In 2012, Plumridge criticised the South Australian government's approach to population growth, infrastructure and development planning and opposed aspects of the Greater Riverbank Precinct Implementation Plan concerning the parklands and central city. In July, he supported the Adelaide City Council retaining ownership and control of a proposed $40 million footbridge across the River Torrens as part of the Adelaide Oval redevelopment, while noting the need to consider its future maintenance costs. He also supported the council's endorsement of the $30 million redevelopment of Rundle Mall, including new paving and lighting, tree planting and the removal of several cafes and kiosks.

In August 2012, while acting as Lord Mayor, he supported retaining 40 white cedar trees in the northern parklands threatened by the Adelaide Oval redevelopment. The city council voted 7–2 to retain them. In September, he opposed the proposed demolition of a 99-year-old boathouse on the River Torrens used by the Popeye cruise operator and supported investigating its repair and potential heritage listing.

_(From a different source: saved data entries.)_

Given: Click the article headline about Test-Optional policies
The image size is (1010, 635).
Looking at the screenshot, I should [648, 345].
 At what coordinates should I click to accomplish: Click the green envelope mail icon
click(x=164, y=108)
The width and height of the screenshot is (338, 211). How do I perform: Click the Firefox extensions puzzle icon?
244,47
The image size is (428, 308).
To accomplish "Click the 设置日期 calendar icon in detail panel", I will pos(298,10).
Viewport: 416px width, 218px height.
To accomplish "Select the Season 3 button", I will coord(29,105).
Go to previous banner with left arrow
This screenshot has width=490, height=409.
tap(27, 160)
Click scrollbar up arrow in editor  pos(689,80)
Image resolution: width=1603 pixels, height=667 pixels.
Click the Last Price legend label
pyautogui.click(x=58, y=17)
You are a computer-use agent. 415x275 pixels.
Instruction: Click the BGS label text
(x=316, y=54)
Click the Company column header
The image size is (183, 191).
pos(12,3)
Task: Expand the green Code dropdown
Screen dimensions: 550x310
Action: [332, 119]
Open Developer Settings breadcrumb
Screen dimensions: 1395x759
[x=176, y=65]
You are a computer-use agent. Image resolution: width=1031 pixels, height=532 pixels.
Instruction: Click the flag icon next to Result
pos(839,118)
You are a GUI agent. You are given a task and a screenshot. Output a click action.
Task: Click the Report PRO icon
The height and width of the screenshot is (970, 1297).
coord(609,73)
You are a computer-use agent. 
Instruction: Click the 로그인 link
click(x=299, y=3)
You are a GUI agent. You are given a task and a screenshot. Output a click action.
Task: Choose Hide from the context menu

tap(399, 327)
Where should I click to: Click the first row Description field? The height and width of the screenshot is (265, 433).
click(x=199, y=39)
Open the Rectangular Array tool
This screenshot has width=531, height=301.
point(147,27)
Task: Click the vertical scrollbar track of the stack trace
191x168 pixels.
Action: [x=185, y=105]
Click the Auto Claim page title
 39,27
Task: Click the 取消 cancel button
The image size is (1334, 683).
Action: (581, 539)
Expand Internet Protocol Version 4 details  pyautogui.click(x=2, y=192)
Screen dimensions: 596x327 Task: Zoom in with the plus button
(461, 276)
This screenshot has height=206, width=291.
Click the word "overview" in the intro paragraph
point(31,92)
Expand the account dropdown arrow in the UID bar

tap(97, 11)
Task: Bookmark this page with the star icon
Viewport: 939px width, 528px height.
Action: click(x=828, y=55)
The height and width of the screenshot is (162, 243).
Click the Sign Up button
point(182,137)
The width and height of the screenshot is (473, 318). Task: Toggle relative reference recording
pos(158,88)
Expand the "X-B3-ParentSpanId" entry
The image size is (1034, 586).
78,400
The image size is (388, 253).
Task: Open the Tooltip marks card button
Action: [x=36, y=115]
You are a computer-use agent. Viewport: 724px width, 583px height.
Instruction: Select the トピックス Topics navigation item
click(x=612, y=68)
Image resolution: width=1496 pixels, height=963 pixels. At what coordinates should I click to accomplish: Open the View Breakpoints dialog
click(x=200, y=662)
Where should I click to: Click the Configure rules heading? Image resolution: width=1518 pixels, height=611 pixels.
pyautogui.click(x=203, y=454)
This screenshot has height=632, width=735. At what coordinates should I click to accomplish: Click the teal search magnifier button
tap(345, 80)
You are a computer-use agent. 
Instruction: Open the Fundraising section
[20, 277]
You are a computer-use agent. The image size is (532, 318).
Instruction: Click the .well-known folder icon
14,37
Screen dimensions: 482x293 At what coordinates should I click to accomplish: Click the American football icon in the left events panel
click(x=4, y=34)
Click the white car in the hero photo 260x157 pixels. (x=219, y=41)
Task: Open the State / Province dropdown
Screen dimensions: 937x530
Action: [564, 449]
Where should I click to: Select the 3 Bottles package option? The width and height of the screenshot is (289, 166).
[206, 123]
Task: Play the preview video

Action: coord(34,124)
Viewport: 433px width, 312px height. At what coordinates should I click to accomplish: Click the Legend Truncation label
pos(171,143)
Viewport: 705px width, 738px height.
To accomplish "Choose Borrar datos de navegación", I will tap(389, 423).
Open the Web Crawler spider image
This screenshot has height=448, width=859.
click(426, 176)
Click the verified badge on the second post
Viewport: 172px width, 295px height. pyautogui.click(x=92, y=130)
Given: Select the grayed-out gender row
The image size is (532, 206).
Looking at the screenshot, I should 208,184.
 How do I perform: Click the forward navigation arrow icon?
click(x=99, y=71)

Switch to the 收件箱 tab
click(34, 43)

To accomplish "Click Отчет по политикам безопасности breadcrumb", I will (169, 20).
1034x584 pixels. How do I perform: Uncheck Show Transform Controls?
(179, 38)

In October, he criticised what he considered inadequate state government consultation with city residents over development proposals, citing the proposed $200 million New Mayfield development. On 1 December, his appointment to the Board of Management of the Adelaide Park Lands Authority was extended until 30 November 2014. On 6 December, his term as Deputy Lord Mayor ended, with Michael Llewellyn-Smith succeeding him, while Plumridge remained an Adelaide City councillor.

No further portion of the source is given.